David French of National Review Online takes aim at professional partisans’ reaction to the firing of FBI deputy director Andrew McCabe.

For those who have memories that last longer than nine minutes, you probably remember a time — let’s call it “last Tuesday” — when the battle lines were drawn, and they were very, very clear. Republicans knew that the FBI bureaucracy could not be trusted. It was out to get Trump. FISA-Gate proved the FBI’s corruption, and the inspector general was not to be trusted. The FBI cannot possibly police itself.

Balderdash, declared Democrats. How dare you question the patriotism and professionalism of federal agents. Don’t you Republicans profess to like law enforcement? The political components of the Justice Department are rotten to the core. The career civil servants, on the other hand, are the brave bulwark against Trump’s impulsive, lawless, amateurish authoritarianism.

Then, Wednesday, the FBI’s Office of Professional Responsibility (OPR) recommended firing FBI deputy director Andrew McCabe. …
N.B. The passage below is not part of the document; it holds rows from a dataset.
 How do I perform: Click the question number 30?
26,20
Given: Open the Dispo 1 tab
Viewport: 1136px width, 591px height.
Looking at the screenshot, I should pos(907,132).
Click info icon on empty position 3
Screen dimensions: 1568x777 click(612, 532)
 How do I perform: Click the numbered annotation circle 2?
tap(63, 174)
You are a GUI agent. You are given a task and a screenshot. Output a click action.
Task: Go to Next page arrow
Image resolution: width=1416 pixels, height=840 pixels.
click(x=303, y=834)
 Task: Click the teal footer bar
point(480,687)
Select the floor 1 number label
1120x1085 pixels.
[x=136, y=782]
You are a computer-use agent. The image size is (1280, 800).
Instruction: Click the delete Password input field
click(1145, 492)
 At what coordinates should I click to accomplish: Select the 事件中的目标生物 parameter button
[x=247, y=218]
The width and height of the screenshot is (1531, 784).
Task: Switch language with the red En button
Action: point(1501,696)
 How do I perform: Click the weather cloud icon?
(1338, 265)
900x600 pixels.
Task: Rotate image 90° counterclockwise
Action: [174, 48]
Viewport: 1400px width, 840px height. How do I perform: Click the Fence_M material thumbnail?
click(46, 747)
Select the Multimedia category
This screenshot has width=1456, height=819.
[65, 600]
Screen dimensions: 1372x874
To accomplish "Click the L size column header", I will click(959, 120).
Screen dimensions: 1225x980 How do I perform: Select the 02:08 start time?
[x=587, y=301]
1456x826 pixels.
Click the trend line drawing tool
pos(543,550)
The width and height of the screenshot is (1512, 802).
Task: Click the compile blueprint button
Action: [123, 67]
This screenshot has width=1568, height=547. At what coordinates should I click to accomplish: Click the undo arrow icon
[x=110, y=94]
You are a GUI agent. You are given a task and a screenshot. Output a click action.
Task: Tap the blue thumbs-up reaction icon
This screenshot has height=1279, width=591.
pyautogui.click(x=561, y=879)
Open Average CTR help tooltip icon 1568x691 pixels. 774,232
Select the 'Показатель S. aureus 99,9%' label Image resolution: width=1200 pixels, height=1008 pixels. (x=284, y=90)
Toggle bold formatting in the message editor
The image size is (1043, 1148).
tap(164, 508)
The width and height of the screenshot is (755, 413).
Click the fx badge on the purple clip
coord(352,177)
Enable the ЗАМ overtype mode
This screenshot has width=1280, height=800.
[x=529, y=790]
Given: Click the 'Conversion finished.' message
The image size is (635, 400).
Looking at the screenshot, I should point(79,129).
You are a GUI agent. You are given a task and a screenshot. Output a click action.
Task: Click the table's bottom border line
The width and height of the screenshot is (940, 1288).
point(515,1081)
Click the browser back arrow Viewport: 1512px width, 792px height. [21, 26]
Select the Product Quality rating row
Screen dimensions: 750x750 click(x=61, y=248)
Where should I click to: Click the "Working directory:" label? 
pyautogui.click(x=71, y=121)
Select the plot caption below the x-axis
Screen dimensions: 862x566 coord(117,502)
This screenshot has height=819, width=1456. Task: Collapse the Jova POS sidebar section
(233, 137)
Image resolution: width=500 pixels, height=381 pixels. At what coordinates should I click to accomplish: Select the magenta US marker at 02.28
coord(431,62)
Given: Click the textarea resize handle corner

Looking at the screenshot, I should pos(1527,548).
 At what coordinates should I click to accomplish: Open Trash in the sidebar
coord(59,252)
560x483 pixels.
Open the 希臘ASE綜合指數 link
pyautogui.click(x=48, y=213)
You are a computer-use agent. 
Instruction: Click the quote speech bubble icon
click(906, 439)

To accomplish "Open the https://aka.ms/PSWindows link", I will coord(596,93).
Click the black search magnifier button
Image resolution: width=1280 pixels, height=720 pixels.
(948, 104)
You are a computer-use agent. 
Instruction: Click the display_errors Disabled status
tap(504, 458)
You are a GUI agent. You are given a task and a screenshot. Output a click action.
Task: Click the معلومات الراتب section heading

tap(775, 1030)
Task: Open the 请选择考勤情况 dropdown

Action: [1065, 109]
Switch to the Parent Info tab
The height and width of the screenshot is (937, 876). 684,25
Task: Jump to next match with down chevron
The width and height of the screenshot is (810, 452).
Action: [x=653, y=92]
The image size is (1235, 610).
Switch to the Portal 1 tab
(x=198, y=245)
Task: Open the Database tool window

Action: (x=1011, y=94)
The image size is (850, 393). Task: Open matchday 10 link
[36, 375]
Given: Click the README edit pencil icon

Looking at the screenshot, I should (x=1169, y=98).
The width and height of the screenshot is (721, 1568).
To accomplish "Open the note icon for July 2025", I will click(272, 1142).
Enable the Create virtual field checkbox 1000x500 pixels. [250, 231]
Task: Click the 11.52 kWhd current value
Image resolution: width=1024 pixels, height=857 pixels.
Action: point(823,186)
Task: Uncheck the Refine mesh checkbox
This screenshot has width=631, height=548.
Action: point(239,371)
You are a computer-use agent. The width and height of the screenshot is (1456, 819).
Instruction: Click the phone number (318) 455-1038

… So Tuesday’s take was old and broken. Wednesday was a new day. The roles reversed. Republicans online were supporting the inspector general and the proud and nonpartisan civil servants in the OPR. Democrats online were decrying the allegedly obvious political corruption of the review process, a corruption that now had seeped into the permanent bureaucracy of the DOJ. And then, when the attorney general fired McCabe late Friday night, the Left truly erupted. …

… Oh, and keep in mind that all this sanctimony — all this fury — was unleashed online without the public, politicians, or pundits having seen the testimony that allegedly caused McCabe’s termination. No one knew the actual evidence, yet their rage and certainty were undiminished.